**Page excerpt**.
** BEGIN **

# Truck, SUV oil vs. car oil??



## Zebra (Sep 2, 2006)

I saw some 5w30 truck, suv Mobile One oil. What is the difference, if any, between 5w30 truck oil and 5w30 car oil?? Is it a sales gimmick?


----------



## bg2m8o (Jul 25, 2006)

Zebra said:


> I saw some 5w30 truck, suv Mobile One oil. What is the difference, if any, between 5w30 truck oil and 5w30 car oil?? Is it a sales gimmick?


Yes it is. Make sure you put GM 6094M oil in your LS2. Mobil 1 fully synthetic oil meets this spec. So do many others, but oddly, not all Mobil 1 branded oils do. Check the label - carefully


----------



## LITTLE GTO (Dec 8, 2005)

So not all Mobil 1 synthetic oil is good for our LS2's?I try not to buy the extended performance-but it looks like that is all we will have one day.


----------



## bg2m8o (Jul 25, 2006)

bg2m8o said:


> Yes it is. Make sure you put GM 6094M oil in your LS2. Mobil 1 fully synthetic oil meets this spec. So do many others, but oddly, not all Mobil 1 branded oils do. Check the label - carefully


My bad - the correct oil wil also have GM 4718M specified on the label. Mobil 1 EP does NOT have this approval.


----------



## SnKGoat (Nov 21, 2006)

*So do not use synthetic oil?*

I use Mobil 1 Synthetic (10W30) in my wife's '02 Maxima, never had any issues, runs smooth like butter. I do not use extended life oil, or any additives, and she gets changed every 5k (per the manual). GTO cannot use synthetic? What oil is most common? Just the old normal GM dealership provided oil?


----------



## bg2m8o (Jul 25, 2006)

05 and 06 must use synthetic with the proper GM specification. GM 4718M is the only approved oil for it. Penz plat and M1 are the only two that I can easily find anywhere.


----------

** END **

**Data shown**.
** BEGIN **

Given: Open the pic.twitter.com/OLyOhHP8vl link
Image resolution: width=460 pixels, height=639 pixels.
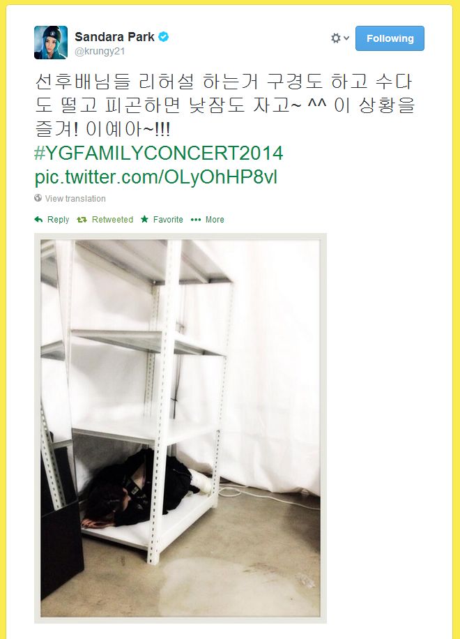Looking at the screenshot, I should (x=156, y=177).
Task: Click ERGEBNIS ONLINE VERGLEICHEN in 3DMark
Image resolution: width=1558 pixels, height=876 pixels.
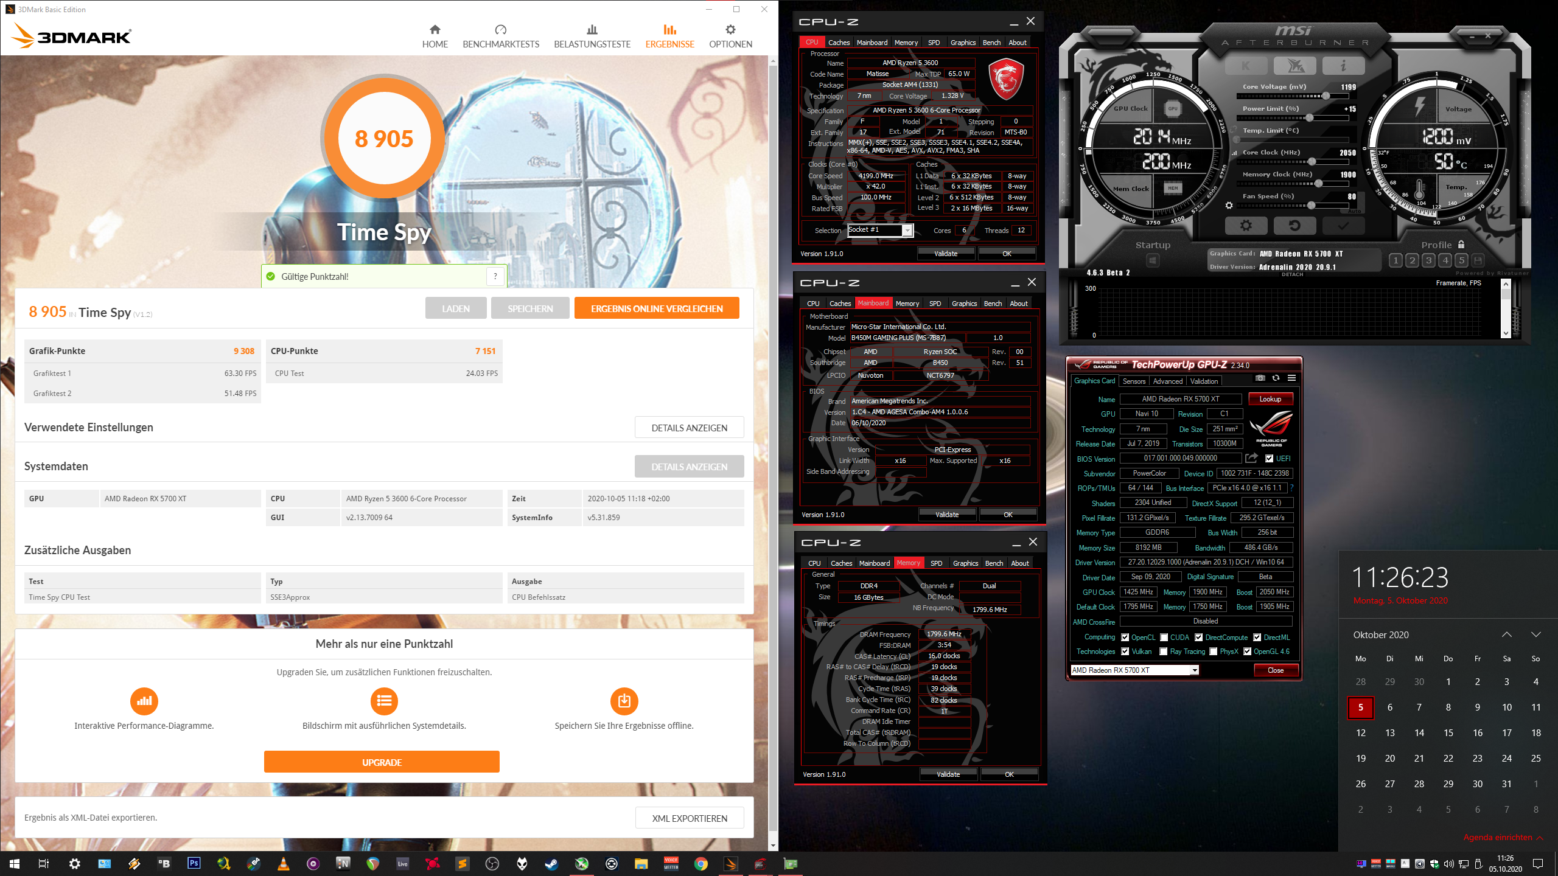Action: (657, 308)
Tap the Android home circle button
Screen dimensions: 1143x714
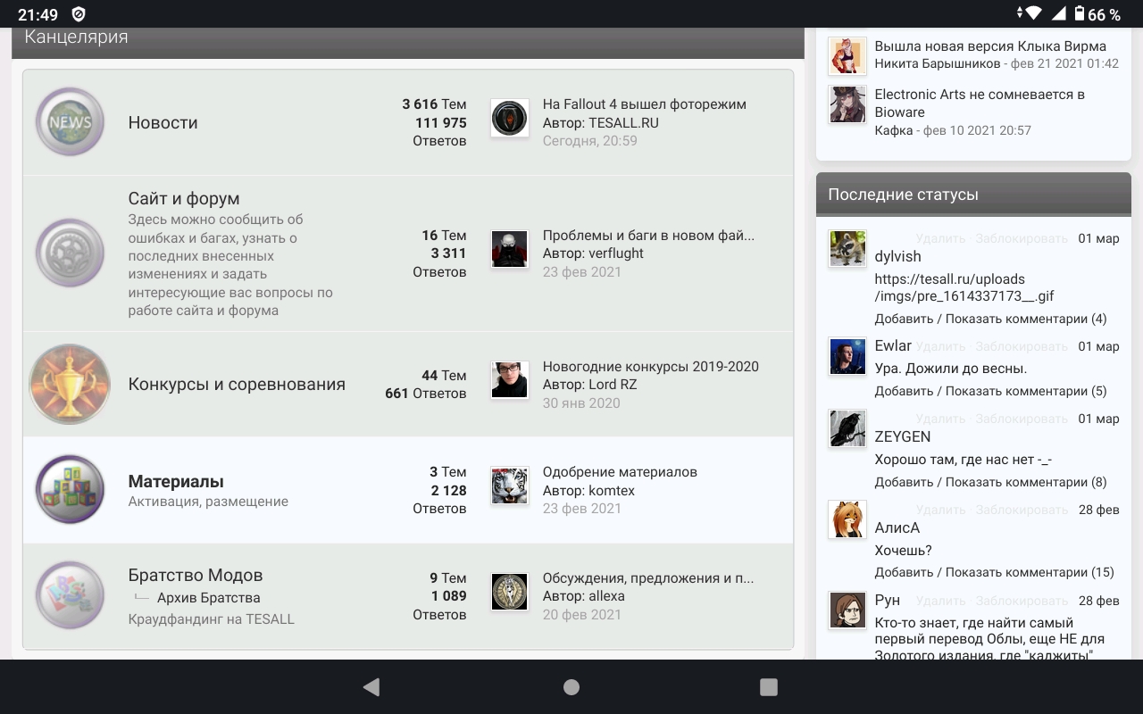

** END **

**Objectives**.
a: In the forum thread on truck versus car oil, which GM specification does bg2m8o call the only approved oil for 05 and 06 models?
b: Using the forum thread on truck versus car oil, decide whether each statement agrees with it. Answer yes or no, and quote the words that settle it.
(i) Mobil 1 EP carries the GM 4718M approval.
(ii) SnKGoat has the Maxima's oil changed every 5k.
(iii) LITTLE GTO tries to buy the extended performance oil.
c: List every username that posts in the forum thread on truck versus car oil, naming each one once.

**Expected outputs**.
a: GM 4718M

b:
(i) No: "Mobil 1 EP does NOT have this approval."
(ii) Yes: "she gets changed every 5k (per the manual)"
(iii) No: "I try not to buy the extended performance"

c: Zebra, bg2m8o, LITTLE GTO, SnKGoat